Still, the Republic didn’t need explicit on-ball involvement down the middle to ask questions. If Sacramento could keep the opposing 4-3-3 narrow, they could chip over it.
That’s the case above, where a diamond-like Birmingham shape is played over in a wing back-to-wing back connection. In these sorts of match-ups, most teams would keep their wingers deep and drop into a 4-5-1. Because Pinho and Pasher are focused upfield instead, Sacramento can find room on the sidelines behind them.
However, note the angle of the ensuing switch. The pass is purely sideways. Jack Gurr, the right wing back can’t play a diagonal that and progresses the line of confrontation further into the attacking zone, and that’s because Birmingham aggressively used their four-man defensive line to cut out more adventurous attempts.
Derek Dodson debuted at right back on Saturday night, tying for the team lead in interceptions in the process. Dodson cut out 37 passes in 2023, the second most of any Charleston Battery player. He also ranked fourth in the entire USL with 400 duel attempts. Dodson, as evidenced in the clip, brings that level of aggression without ever lunging at an opponent. He’s the sort of defender who knows when to intervene or when to carefully corral an attacker into a trap; that latter talent ends Sacramento’s ostensible break.
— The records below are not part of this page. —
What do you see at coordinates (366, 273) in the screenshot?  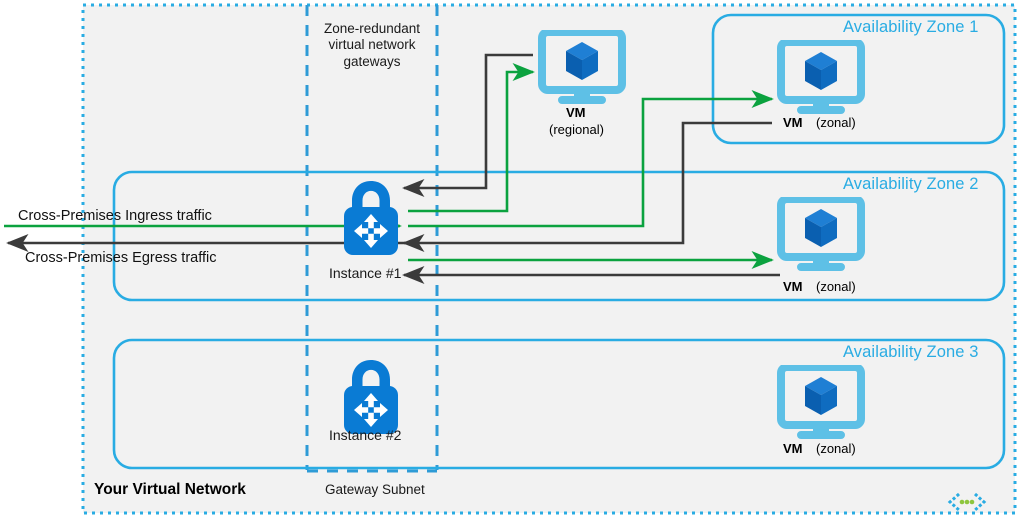 I see `gateway-instance-1-label: Instance #1` at bounding box center [366, 273].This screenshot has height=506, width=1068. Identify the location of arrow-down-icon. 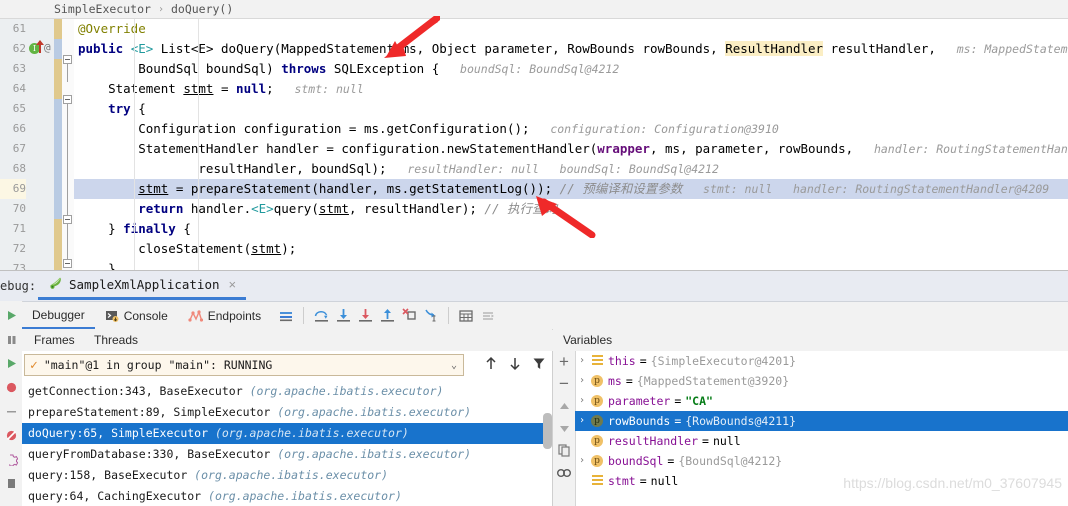
(515, 365).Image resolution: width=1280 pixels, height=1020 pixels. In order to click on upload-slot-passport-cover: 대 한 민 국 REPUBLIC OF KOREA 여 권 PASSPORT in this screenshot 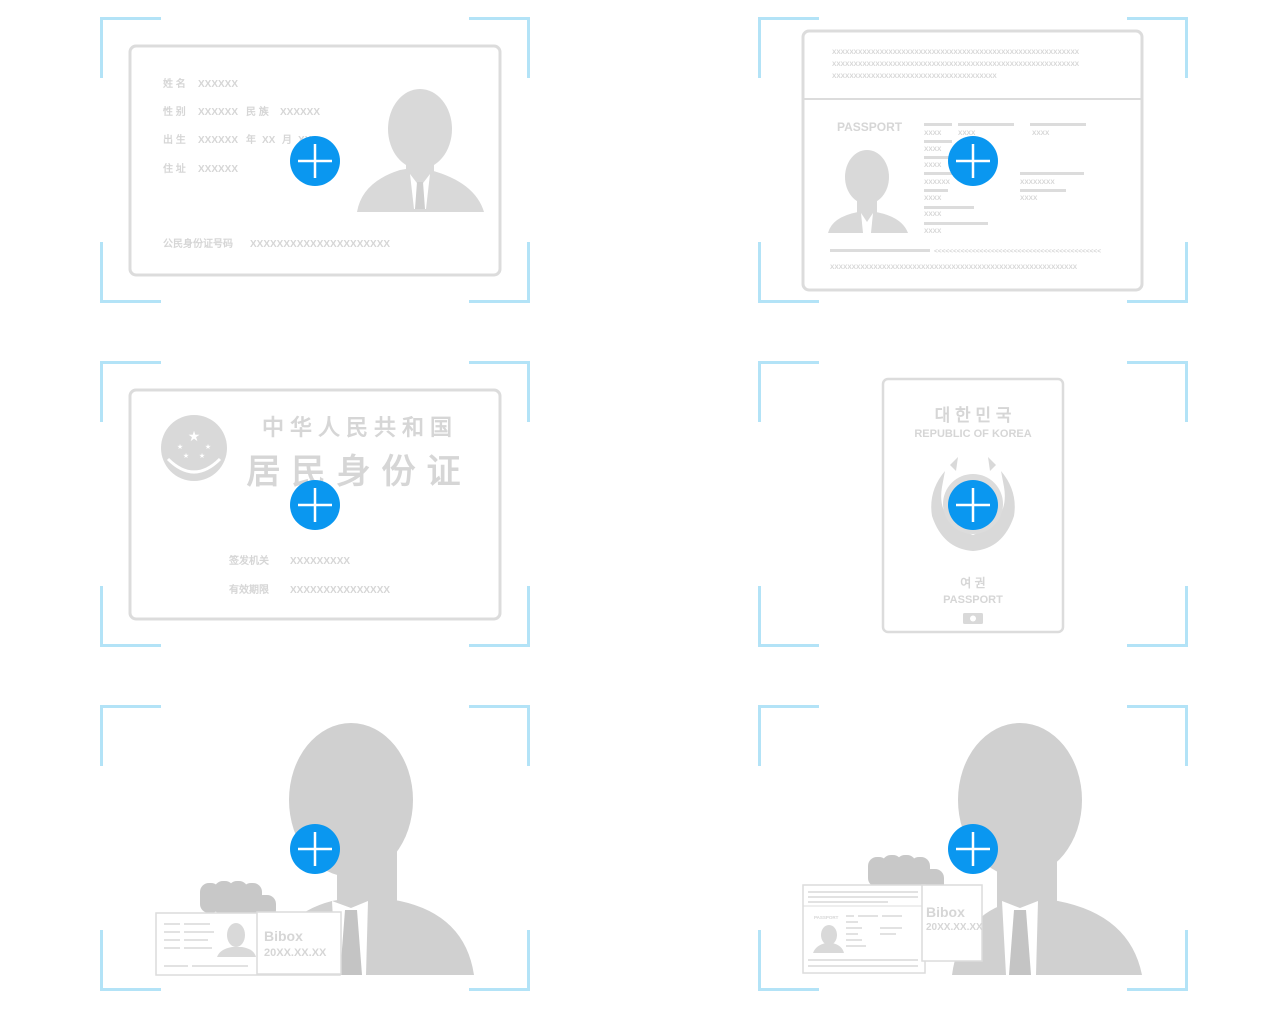, I will do `click(973, 504)`.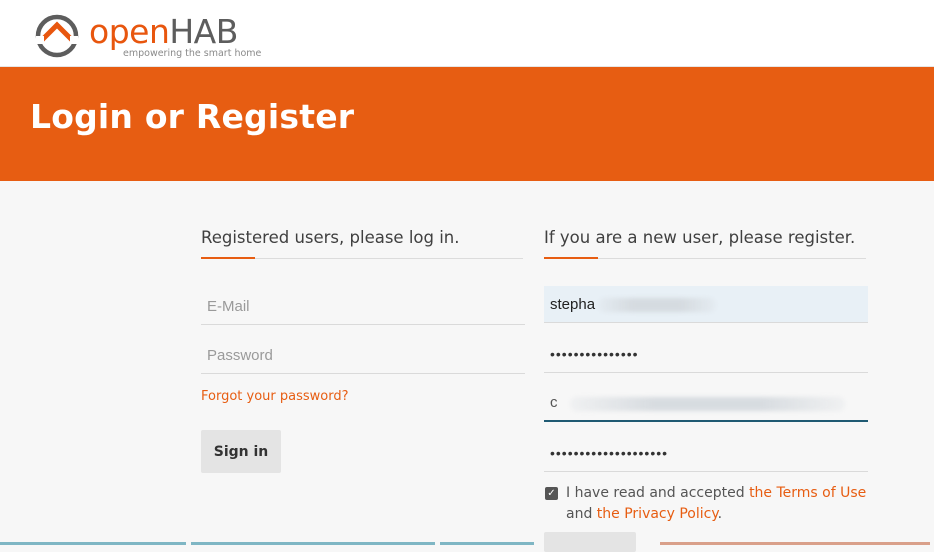 The height and width of the screenshot is (552, 934). What do you see at coordinates (708, 404) in the screenshot?
I see `redacted-email-blur` at bounding box center [708, 404].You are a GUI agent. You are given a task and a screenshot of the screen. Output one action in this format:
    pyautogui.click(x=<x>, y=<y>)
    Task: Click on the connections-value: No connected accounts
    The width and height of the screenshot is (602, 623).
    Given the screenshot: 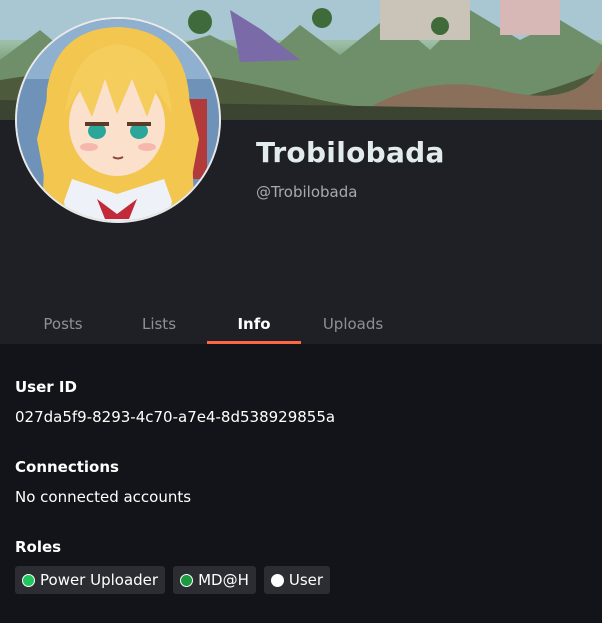 What is the action you would take?
    pyautogui.click(x=104, y=497)
    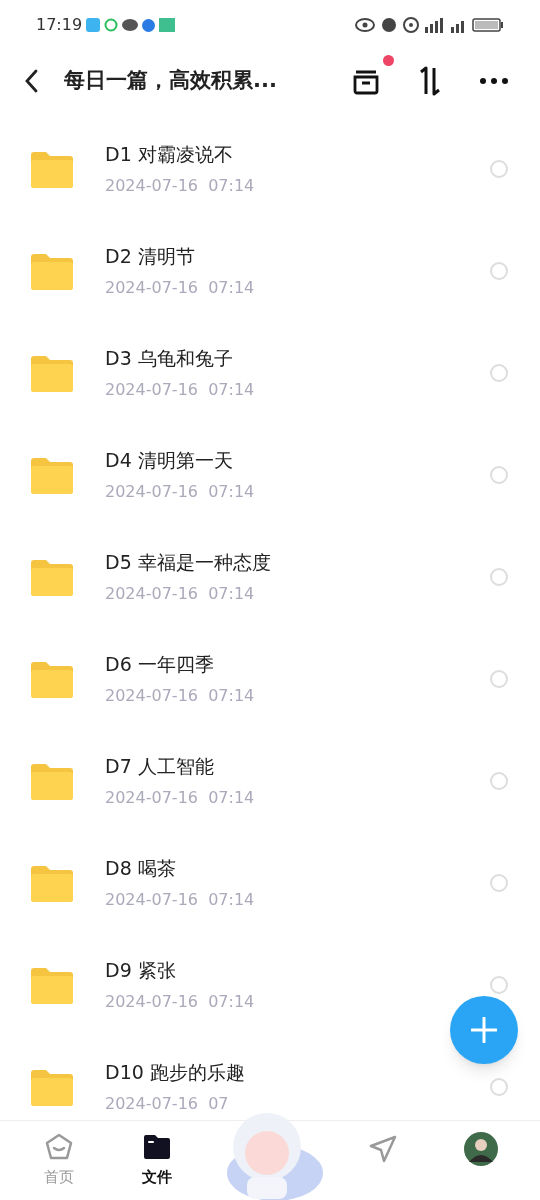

When pressing high against goalkeeper-driven possession out of the back, the Legion weren’t afraid to push higher along their central axis. Martinez would go at the Republic net or at their centermost defender, while Hernandez-Foster would take up the mark against the Sacramento No. 6.
That’s the scenario above. There are two strands of defensive philosophy on show: (1) that aforementioned central elevation and (2) left-sided overloading. Since the Republic have the ball on the sideline, McCartney moves over to address the low wing back.
Meanwhile, Rufe provides a counterbalance by sitting much deeper on the opposite flank. #13 is ready to pounce on a pressure-relieving outlet pass to the near side, whether it targets a center mid or wing back.
The most important plank of the shift is Phanuel Kavita, who steps into the attacking half from central defense. In practical terms, Kavita is marking a run from one of Sacramento’s dual strikers. At the same time, he’s also plugging the hole left by Martinez and Hernandez-Foster.
Left with so few options against a perfect defensive rotation, the hosts try a risky diagonal over the entire midfield. Dodson heads it away, and the play comes to nothing. This was the story for much of the match, a scoreless draw in which Sacramento put just one shot on net.
I’ve been critical of Birmingham’s defensive approach on and off for the last few years. There have been flashes of inspiration when Tommy Soehn has adopted a higher-pressing 4-2-4. There have been just as many matches where the Legion have sat back and bled space in the channels behind their wider defenders.
This 4-3-3 system feels different than those prior styles. The Legion are controlling field position and maximizing their talent at every level. A two-game sample size doesn’t mean everything, but it’s enough to know that Birmingham has elite defensive potential if they stick to this script.